Elena stood there for a long minute, listening to the rain, feeling the collar’s weight like a second heartbeat. Then she walked—slowly, legs unsteady—to the massive bed. Sat on the edge. The silk was cool against her palms.

She looked at her reflection in the dark glass.

A woman in a damp wool coat, diamonds glittering at her throat, city lights painting her face in cold blues and golds.

She reached up. Touched the collar. The platinum was already warming to her skin.

And for the first time since the knock on the Queens door, she felt something shift inside her chest—not fear, not exactly.

Curiosity.

The sick, dangerous kind.

She stood. Walked to the bathroom. Let the coat fall to the black marble floor.

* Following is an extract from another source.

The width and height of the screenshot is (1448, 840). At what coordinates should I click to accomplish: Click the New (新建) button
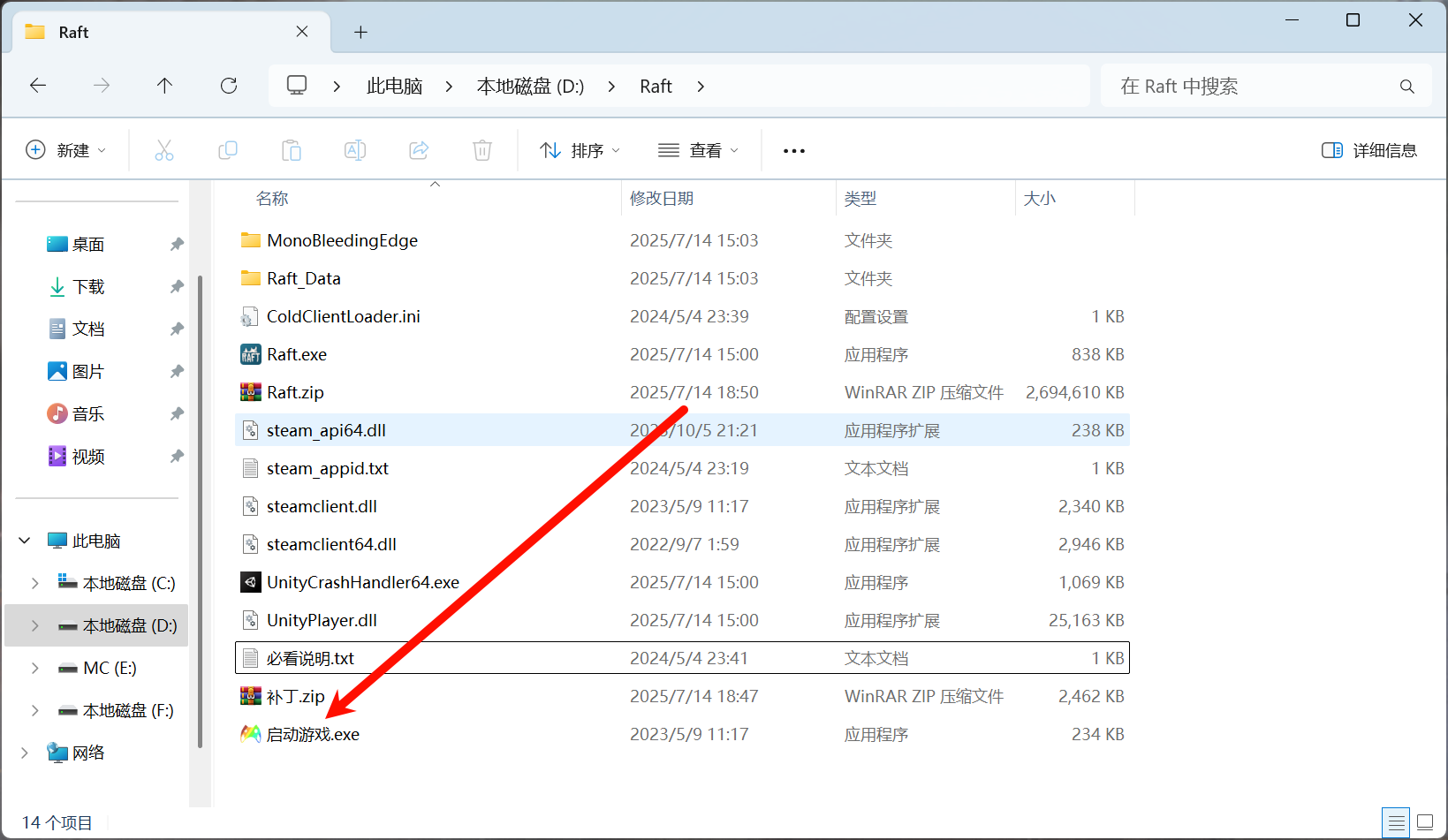(x=66, y=150)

Under the scalding shower she scrubbed until her skin was pink, but the collar stayed on. Water ran over the diamonds like liquid light. She pressed her forehead to the tile and let herself shake—not from cold, but from the sudden, terrifying certainty that Alessandro Rossi had been right about one thing.

She was already wondering what it would feel like when he came back.

When he touched her.

When he took what he’d paid ten million dollars for.

She turned off the water. Wrapped herself in one of the black towels. Walked back into the bedroom.

The fireplace still burned.

And on the leather chair in the corner—placed there while she showered—was something new.

A single red rose.

Not romantic. Not sweet.

The stem had been stripped of thorns except for one long, wicked spike near the bloom.

Tucked beneath the flower was a folded note in the same heavy cream stock.

She opened it with trembling fingers.

Three words, written in black ink with a fountain pen:

**Come downstairs.**

**Now.**

Elena stared at the note.

The collar suddenly felt tighter.

She looked toward the bedroom door.

The private elevator waited beyond it.

She could stay here. Lock herself in. Wait for morning.

Or she could go down.

Into his world.

Into whatever waited forty-two floors below.

Her bare feet were already moving toward the door before her mind caught up.

She pressed the call button.

The doors slid open silently.

Inside, the mirrored walls showed her again: wet hair, black towel knotted at her chest, diamond collar gleaming like a promise—or a warning.

She stepped in.

The doors closed.

The car began to descend.

And Elena realized, with a jolt that felt like falling, that she wasn’t wearing the coat anymore.

She had left the last piece of her old life on the bathroom floor.

And she wasn’t sure she wanted it back.

The elevator slowed.

Stopped.

The doors opened onto darkness.

A single spotlight cut through the black.

Alessandro stood beneath it—shirt sleeves rolled to his elbows, collar open, scar stark against his skin.

Behind him, on a low glass table, lay an array of things that made her breath catch: leather cuffs, a thin silver chain, a riding crop with a braided handle.

He didn’t smile.

He simply held out his hand.

And in the silence that followed, Elena heard her own heartbeat roaring in her ears.

She took one step forward.

Then another.

The doors hissed shut behind her.

And the spotlight swallowed them both.